With their exceptional entrepreneurial and financial acumen and their single-minded pursuit of success, Marwaris today have virtually conquered every sphere of Indian industry, and many have gone beyond to make their presence increasingly felt in the global forum. They have generated wealth for the community and the nation in the process, ushering progress, prosperity and modernity and have contributed generously to philanthropic initiatives. In the areas of art and culture too they have made huge strides, enmeshing themselves in the social, cultural and economic fabric of the country in the process.
This incredible journey from a forbidding terrain to earning name, fame and fortune in distant lands has been captured in the most comprehensive and insightful manner in The Marwari Heritage. A readers’ delight and a pictorial treat, the book brings together extensive research, hundreds of rare photographs, sketches, artifacts and rare documents that weave together an amazing story of names, lives, interesting tidbits, inspiring profiles and fascinating vignettes.
We bring you excerpts from the book. ✲
Excerpts from The MARWARI HERITAGE
Though based in Rajputana, the Vaishyas had for centuries traded in northern India, though some migrated elsewhere. After the advent of the Mughals in 1525, they began migrating to Bengal in 1564. The then ruler of Bengal, Suleman Kirani, continually beset by domestic wrangles, accepted the overlordship of Emperor Akbar. In return, Akbar sent a contingent of Rajput troops under Raja Man Singh to assist him. The modikhana (supply of food, arms and ammunition) was managed by the Vaishyas of Marwar (Jodhpur), who, with their business skills, expanded their business in Bengal. They invited their kin from Rajputana to assist them. In Bengal, they were popularly known as the Vaishyas.
Despite the fact that the Marwaris originated from Marwar in erstwhile Rajputana, the community later made its presence felt in every corner of India, providing a new impetus to the country’s social and economic development. Its tremendous socio-economic contributions to both pre- and post-Independent India have been widely celebrated and lauded. The word Marwari, as it is recognised today, came to encompass all those who resided in Rajputana, Haryana, Malwa and areas adjacent to them. They followed a common culture and lifestyle and spoke a common language, irrespective of whether they themselves or their ancestors were settled in any other part of India or abroad. Initially, the term Marwari was used for the business class alone, but gradually, all the castes linked to traditional Rajputana culture embraced the term. Consequently, the Marwaris included not only the Agarwals, Maheshwaris, Oswals, Khandelwals, Porwals and Saraogis, but also the Brahmins, Rajputs, Jats, Malis, Muslims, Harijans and others who formed part of the cultural heritage of Rajputana. They comprised not only businessmen and industrialists, but also professionals, the service class and even the labour classes.
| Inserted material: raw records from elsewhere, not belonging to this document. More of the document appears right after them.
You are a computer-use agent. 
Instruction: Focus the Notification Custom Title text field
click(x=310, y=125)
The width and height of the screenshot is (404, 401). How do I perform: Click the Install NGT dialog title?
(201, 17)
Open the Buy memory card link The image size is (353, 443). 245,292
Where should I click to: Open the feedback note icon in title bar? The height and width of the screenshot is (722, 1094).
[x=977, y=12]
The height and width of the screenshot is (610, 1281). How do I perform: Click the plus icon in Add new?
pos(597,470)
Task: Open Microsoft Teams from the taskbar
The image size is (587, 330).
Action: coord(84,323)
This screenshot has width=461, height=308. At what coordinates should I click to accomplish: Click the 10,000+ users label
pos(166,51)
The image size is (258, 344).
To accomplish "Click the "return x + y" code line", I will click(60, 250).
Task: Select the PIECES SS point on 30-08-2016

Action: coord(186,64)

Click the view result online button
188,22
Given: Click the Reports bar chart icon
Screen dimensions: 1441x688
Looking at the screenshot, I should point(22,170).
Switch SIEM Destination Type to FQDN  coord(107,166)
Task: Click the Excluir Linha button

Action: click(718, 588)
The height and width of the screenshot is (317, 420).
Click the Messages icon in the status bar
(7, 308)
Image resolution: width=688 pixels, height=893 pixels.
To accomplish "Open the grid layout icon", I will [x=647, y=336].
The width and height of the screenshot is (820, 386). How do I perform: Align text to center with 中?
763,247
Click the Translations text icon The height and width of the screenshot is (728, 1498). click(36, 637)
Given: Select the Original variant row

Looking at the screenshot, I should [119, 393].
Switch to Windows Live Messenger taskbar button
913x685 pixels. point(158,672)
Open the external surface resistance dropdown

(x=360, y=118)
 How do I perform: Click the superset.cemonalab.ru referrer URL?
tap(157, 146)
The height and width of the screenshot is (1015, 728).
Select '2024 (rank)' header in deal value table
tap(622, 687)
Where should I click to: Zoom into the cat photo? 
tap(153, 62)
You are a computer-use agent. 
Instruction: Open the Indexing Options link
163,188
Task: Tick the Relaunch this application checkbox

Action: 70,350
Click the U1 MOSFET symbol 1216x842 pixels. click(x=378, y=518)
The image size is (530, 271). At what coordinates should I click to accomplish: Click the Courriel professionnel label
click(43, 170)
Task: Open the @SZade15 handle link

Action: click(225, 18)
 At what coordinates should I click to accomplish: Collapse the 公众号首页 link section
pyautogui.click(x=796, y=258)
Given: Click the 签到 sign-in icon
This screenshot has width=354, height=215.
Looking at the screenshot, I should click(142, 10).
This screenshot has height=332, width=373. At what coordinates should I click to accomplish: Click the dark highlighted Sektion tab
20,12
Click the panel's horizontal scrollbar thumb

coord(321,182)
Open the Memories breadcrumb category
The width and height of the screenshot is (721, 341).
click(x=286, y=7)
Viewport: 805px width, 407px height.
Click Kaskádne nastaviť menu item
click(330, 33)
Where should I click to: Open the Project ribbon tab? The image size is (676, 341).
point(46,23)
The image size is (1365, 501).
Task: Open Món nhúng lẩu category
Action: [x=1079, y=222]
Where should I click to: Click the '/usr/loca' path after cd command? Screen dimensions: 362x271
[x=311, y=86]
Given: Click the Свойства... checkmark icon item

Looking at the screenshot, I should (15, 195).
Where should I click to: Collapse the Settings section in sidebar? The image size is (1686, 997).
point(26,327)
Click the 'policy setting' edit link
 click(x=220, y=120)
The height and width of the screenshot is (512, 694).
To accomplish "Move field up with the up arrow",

However, it was later felt that by limiting the definition of a Marwari merely on the basis of geographical, linguistic and cultural traditions, the unique image of the community was being undermined. The community boasts a glorious past replete with countless examples of ceaseless struggle, courage, discipline, perseverance, humility, tolerance, compassion, foresight, dedication, risk-taking ability and above all, self-confidence.
Adverse Impact of British Rule
By 1818, all the princely states of Rajputana had entered into treaties with the British, with the latter assuming responsibility for the formers’ security. Though this reduced the expenditure of the princely states on the army, it was a blow to local businesses dependent on the army. In the meantime, the British gained complete control over the principal trading commodities of Rajputana such as salt, opium and cotton. The defective octroi policy of the British resulted in the escalation of the cost of goods exported to the British Indian states. This made it necessary for the Marwaris to start their business in the British-protected trading centres to avoid the increase in the cost of their goods owing to the excessive octroi levied elsewhere.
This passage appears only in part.